Okay, so why not let private businesses take the lead? State and local governments already routinely contract the installation and maintenance of old-school telecommunications infrastructure to private companies. Couldn't Uber or GM or Google just duke it out amongst each other to provide infrastructure services for different locales?
Well, they probably could, but it would almost certainly introduce inefficiencies. The GAO notes that a key factor to smart infrastructure success will be "interoperability." Much of the street furniture that can fuel better smart car coverage could also serve 5G coverage, or drone communications, or even better garbage truck management.
Even if the networking equipment itself is incompatible, the rights-of-way that a company gets to install, say, a utility pole could also hoist up a 5G antenna. Granting a little networking fiefdom to a single private company could deprive a community of the benefits of open access, which means our environments would be much dumber than they needed to be.
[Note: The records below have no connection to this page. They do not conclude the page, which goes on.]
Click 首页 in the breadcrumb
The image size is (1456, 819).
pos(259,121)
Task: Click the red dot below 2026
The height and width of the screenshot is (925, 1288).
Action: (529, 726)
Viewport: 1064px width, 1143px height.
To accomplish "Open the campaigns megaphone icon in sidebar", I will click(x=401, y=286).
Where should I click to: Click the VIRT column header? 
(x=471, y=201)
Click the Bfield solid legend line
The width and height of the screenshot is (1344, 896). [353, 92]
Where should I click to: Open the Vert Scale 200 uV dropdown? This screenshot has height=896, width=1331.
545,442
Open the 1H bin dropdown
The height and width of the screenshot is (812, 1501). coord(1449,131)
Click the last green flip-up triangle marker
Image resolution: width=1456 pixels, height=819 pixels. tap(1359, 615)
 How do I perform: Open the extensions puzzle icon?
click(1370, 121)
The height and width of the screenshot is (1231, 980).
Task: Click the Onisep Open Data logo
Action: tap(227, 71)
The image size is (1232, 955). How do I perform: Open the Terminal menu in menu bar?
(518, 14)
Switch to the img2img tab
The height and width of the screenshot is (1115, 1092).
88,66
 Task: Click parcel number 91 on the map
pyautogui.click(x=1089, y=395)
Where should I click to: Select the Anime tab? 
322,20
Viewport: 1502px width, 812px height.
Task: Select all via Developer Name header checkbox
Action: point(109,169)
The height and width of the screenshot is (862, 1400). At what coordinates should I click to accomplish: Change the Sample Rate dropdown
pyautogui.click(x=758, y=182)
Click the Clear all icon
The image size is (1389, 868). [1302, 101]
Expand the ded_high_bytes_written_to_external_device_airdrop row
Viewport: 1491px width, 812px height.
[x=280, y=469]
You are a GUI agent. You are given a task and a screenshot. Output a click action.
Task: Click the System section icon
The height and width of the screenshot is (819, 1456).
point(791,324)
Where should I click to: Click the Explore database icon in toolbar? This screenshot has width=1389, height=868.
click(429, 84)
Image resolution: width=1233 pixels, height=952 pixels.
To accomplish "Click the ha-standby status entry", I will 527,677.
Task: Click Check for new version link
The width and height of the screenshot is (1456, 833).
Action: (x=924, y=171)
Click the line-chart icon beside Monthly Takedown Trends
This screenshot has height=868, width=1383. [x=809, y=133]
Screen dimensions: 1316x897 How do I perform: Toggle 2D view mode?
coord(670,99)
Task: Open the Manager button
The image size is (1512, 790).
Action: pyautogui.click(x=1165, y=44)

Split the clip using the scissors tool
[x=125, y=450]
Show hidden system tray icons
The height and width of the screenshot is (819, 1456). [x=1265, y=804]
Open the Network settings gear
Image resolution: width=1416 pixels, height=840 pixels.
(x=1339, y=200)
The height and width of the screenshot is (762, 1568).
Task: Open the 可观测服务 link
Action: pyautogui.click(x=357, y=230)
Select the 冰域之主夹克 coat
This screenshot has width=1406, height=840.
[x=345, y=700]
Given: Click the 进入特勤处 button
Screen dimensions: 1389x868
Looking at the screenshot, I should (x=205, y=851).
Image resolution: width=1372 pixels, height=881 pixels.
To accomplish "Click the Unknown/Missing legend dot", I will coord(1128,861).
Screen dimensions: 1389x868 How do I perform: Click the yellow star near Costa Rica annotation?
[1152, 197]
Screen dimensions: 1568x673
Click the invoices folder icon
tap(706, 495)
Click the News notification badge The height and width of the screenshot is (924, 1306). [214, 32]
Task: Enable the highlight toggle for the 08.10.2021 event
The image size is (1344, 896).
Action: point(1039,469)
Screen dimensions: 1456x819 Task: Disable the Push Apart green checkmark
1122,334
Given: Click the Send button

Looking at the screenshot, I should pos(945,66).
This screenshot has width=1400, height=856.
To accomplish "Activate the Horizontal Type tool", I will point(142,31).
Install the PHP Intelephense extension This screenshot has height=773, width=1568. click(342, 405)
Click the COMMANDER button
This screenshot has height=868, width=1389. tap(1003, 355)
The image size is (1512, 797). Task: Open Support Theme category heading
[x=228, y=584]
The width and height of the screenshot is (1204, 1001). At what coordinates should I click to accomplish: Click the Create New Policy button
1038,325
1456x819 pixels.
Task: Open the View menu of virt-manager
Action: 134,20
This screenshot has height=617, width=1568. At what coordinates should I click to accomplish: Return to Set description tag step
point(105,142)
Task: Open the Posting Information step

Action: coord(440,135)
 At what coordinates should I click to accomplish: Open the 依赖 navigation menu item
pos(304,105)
Enter "policy-induced competition"
If policymakers proceed thoughtfully now, we can spare ourselves an artificially dumber infrastructure future. Skorup and Ray outline a model that they call "policy-induced competition" to overcome the dual problems of municipal limitations and private street furniture-hoarding.
Under policy-induced competition, governments would solicit bids for companies to install, maintain, and profit from certain kinds of smart infrastructure, just like they do for other kinds of networking equipment. But the governments would require winning firms to build access into certain categories of equipment.
Here's a good example of policy-induced competition: gas pumps. When you go to fill up your car, you don't need to worry about finding a "Honda nozzle" or a "GM gas pump" that will be compatible with your car. You just pull up to any gas station and know that the equipment will be compatible with your car. This didn't happen on its own, but was the result of a government requirement that all gas nozzles are the same size.
With street furniture, contracts to install or manage basic infrastructure (like utility poles) would come with requirements that the equipment is accessible to other companies and uses so that the community reaps the full benefits of these installations. The devices themselves—things like 5G equipment and cameras—don't lend themselves to interoperability mandates, and would be almost totally left in the hands of the private sector. Networking equipment is probably too complex for interoperability, too, but the authors leave open the possibility that policy-induced competition may make sense for this category of equipment in some circumstances.
Right now, state and local governments don't have much of a plan at all for how their municipalities will roll out the ample amounts of infrastructure and equipment necessary for not only smart cars, but also super-fast wireless coverage and smart city technologies. But the longer they wait to get their ducks in a row, the farther away the future of driverless cars will be.
Let's not waste our super-smart transit technologies on a dumb and unworkable infrastructure. If municipal planners get serious about implementing policy-induced competition now, our streets just might get smart enough to meet the challenges of our networked future in time.